Challenge to Australia to take action on tax evasion
Tearfund is looking to Australia to take action on tax evasion as the next country to chair the G20.
The call coincides with the launch this week of the development agency's new campaign, Secret's Out.
Tearfund warns that developing countries have been deprived of up to £555bn because of illicit money flows like corruption, smuggling, laundering and tax evasion.
"It's a shocking statistic," says Ben Niblett, Tearfund's Head of Campaigns.
"And more staggering when you consider the difference that sum could make, helping so many people trapped in poverty. It's why we campaign and keep up pressure to make real changes."
Tearfund is looking to new Australian Prime Minister Tony Abbott to use his position as chair of the G20 to press other countries towards greater financial openness.
"It's not about passing the buck on tackling corruption, it's passing the baton," said Mr Niblett. "Australia is in a strong position to influence other nations, especially South Africa and Brazil, still to adopt similar laws for mining, oil and gas companies.

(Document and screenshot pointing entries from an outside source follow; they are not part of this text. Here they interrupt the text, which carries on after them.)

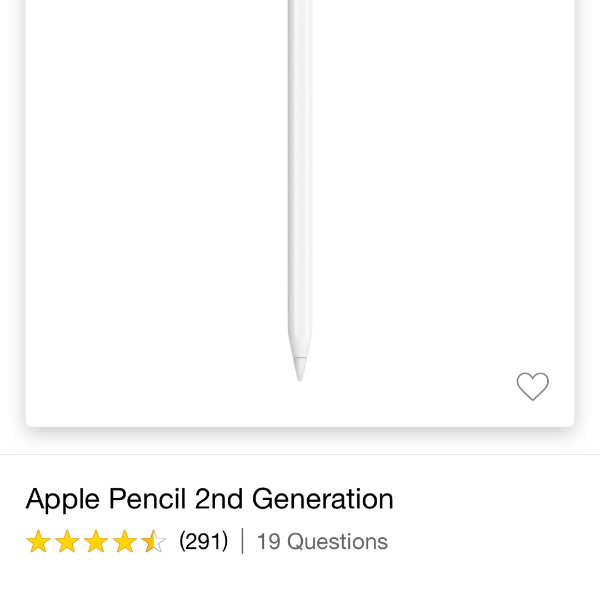Click the divider between reviews and questions
This screenshot has height=600, width=600.
click(x=243, y=541)
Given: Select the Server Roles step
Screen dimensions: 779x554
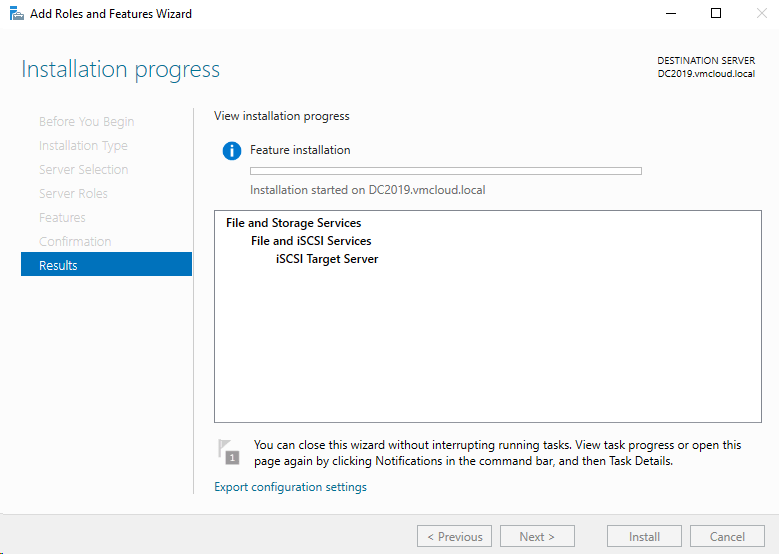Looking at the screenshot, I should tap(73, 194).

"Working through local churches around the world, we see the crippling effects of corruption on the world's poorest people. It's often the secrecy around contracts that blights the development of a community. With greater transparency companies become part of the progress with revenue from their operations making a difference to ordinary people's lives."
G20 leaders have already agreed this year to reforms that include the automatic exchange of information on taxes by the end of 2015.
At the G8 meeting in Northern Ireland in June, leaders agreed to "tackle the misuse of companies and legal arrangements" to help clamp down on tax havens.
The European Union has brought in new laws requiring oil, gas and mining companies to publish their payments to governments and earnings in each country they operate in. Similar regulations in the US now require oil, gas and mining companies to publish details of their revenue payments to governments so that citizens can "follow the money".
Tearfund noted, however, that a third of the world is still not covered by transparency laws for extractive industries, meaning some companies are still able to operate outside of the laws and exploit natural resources.
It argues that greater transparency and access to information puts people in a stronger position to hold their governments to account and ensure money is being spent where it is should be.
Tearfund's Secret's Out campaign joins with a global network of churches and individuals in lobbying the G20 and the UK Government to maintain the pressure.
"We are thankful for the US and EU laws, for Canada committing to follow through and the mood for transparent change at the G8 in June," Mr Niblett continued.
"We want Australia's new Prime Minister to prioritise this in the year ahead because we mustn't lose the momentum now when these changes will ultimately help to end poverty."
Bishop Stephen Munga, of the Evangelical Lutheran Church of Tanzania, said: "It's hard to tell where Africa's wealth goes when there's a lack of accountability and public scrutiny – and corruption is shrouded in secrecy. That's why the best way of tackling it is to maximise transparency."